Mas se Leopoldina e Ricardo haviam sido efectivamente diagnosticados com doenças do foro psiquiátrico, outros há cujo internamento nos transparece ainda mais chocante aos olhos de hoje, como o já acima referido Valentim de Barros, internado por ser homossexual, que acaba ainda para mais internado no panóptico, a zona de elevada segurança do Hospital, onde os doentes são mantidos em celas dispostas num edifício circular, viradas umas para as outras, por alegadamente ter sido violento aquando da sua detenção, ou Noé Galvão, relojoeiro, que passa a grande maioria da sua vida internado num asilo psiquiátrico mesmo tendo uma doença de foro neurológico, pois é epiléptico.
Nas mãos de Catarina Gomes, as suas vidas ganham um tom quase ficcionista, imaginamo-las quase como personagens de romance, tal é a capacidade quase arqueológica da autora ao encontrar detalhes que lhe permitem unir os factos da vida daqueles cujos objectos encontrou. Através das fotos que nos vai apresentando imagina possíveis cenários, passados, aquilo que possam ter vivido entre as linhas oficiais que sobraram das suas vidas. O que as terá levado a desenvolver as perturbações psiquiátricas que acabam por condená-los a uma vida encarcerada?

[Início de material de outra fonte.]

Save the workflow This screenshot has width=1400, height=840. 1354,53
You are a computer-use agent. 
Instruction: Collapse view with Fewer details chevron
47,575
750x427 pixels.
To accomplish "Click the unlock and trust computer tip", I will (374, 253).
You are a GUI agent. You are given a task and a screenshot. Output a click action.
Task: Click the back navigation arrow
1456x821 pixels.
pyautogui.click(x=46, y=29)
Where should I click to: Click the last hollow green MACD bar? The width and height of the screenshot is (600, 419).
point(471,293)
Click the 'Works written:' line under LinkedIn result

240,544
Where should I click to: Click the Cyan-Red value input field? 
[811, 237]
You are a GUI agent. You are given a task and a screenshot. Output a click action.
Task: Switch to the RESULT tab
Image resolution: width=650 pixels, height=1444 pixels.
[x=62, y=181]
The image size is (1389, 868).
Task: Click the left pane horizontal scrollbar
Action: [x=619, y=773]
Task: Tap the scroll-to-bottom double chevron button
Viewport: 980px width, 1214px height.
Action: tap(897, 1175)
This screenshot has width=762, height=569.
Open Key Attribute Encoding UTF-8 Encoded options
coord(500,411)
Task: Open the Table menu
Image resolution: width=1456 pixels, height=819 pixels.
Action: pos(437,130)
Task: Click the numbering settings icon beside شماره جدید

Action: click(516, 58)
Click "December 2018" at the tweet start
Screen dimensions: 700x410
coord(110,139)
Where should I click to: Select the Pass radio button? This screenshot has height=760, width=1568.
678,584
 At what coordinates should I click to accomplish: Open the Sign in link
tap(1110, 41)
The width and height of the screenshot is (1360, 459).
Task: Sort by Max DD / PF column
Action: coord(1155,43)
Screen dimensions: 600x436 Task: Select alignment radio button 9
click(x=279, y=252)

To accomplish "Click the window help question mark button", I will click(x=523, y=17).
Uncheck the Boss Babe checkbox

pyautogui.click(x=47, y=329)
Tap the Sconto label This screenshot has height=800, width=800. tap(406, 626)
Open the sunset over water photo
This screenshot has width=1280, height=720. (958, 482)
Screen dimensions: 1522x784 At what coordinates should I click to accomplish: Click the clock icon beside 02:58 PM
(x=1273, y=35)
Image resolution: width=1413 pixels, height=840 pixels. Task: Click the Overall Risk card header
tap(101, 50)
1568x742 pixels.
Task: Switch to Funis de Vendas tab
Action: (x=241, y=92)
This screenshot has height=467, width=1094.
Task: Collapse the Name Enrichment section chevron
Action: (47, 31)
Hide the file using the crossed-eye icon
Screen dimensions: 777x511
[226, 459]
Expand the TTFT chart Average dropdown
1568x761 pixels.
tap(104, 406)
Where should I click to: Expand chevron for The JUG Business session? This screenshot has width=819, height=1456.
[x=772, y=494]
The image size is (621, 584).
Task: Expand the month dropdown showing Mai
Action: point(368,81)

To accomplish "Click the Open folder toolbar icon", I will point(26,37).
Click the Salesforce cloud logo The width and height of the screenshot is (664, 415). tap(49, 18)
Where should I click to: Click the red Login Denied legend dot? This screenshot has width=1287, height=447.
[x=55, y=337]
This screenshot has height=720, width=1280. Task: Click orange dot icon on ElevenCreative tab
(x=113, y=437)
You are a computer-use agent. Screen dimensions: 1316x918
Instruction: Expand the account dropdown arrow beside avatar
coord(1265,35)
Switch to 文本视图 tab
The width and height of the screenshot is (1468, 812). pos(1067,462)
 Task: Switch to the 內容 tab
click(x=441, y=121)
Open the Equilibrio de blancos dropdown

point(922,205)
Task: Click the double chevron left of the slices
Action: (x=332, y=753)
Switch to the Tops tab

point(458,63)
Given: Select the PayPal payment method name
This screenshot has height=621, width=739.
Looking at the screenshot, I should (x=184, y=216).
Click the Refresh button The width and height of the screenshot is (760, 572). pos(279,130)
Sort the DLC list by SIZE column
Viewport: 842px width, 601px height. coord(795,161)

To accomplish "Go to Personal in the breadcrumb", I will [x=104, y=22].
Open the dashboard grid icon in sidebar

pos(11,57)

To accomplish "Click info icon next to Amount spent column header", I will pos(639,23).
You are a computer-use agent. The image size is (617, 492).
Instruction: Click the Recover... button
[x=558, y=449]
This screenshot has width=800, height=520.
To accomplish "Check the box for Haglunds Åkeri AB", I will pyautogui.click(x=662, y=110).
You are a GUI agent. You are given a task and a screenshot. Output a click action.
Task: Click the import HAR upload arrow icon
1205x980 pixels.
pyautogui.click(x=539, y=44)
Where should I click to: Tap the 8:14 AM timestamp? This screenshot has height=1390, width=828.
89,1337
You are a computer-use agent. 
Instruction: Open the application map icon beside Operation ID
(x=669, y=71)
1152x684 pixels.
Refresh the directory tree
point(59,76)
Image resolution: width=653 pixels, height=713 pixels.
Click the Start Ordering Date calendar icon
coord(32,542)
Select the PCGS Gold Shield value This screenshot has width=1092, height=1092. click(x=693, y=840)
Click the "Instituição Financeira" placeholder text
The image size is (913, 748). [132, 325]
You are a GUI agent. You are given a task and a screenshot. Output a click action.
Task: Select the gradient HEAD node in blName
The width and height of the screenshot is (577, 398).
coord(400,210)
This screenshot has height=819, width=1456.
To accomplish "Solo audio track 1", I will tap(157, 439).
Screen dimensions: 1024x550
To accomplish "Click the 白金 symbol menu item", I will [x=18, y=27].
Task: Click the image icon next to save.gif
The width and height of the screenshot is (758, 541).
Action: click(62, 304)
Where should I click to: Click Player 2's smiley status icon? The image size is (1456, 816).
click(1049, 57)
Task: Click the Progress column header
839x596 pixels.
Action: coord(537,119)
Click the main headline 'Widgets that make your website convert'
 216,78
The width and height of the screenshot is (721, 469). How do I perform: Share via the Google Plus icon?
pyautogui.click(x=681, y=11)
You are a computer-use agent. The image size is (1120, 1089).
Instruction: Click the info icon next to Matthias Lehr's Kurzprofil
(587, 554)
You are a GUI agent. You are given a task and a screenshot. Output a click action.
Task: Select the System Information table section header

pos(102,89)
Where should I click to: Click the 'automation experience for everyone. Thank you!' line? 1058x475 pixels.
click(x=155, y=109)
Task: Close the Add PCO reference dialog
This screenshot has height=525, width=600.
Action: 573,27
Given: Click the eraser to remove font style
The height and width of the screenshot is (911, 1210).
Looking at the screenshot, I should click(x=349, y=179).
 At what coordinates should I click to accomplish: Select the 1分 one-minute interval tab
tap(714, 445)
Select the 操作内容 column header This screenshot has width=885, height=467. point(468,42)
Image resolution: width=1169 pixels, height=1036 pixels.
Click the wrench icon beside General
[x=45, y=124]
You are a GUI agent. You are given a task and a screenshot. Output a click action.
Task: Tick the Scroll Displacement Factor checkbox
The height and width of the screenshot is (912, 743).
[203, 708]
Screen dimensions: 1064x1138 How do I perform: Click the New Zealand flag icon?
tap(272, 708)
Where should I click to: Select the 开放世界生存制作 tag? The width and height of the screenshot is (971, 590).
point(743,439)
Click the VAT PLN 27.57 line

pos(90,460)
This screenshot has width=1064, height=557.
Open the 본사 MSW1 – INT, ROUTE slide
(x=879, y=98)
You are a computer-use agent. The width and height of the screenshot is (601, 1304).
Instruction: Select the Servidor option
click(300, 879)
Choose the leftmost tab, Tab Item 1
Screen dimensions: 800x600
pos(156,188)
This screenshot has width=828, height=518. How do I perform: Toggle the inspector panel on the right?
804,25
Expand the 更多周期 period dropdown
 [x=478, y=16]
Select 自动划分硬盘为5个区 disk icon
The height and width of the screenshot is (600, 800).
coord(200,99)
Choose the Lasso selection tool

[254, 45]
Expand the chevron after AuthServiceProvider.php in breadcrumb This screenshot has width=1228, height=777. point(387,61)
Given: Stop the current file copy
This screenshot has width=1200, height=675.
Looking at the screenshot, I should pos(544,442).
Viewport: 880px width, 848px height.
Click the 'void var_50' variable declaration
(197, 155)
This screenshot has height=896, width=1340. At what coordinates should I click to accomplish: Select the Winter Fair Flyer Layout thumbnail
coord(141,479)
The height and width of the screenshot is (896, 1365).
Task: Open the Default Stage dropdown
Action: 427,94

Como seria a sua vida antes disso? Haveria outra hipótese, para estas pessoas? Porque, mesmo no caso daqueles cujas famílias ainda mantêm algum registo destes seus familiares, os detalhes são escassos, as suas histórias não foram passadas de geração em geração, em muitos casos até por vergonha do pai, irmã, tio ou avô, que era “louco”. Na maior parte dos casos eram até os próprios familiares quem os internava no Bombarda. Como os objectos que acabaram por chegar a Catarina Gomes, também eles foram abandonados.
Do livro que nos chega, fica um travo agridoce com a falta de um maior cuidado na edição, de forma a retirar da versão final os factos repetidos que são partilhados pelos textos, sejam eles sobre o Miguel Bombarda ou sobre tipos de terapia, ou sobre a inexistência de psicofármacos até à década de 50 do século passado, perfeitamente justificáveis aquando da sua publicação no jornal Público, dado o seu carácter isolado, mas francamente incompreensíveis numa edição que os agrega e que, aparte disso, é totalmente bem sucedida em fazer-nos chegar uma das obras mais humanas e tocantes dos últimos anos.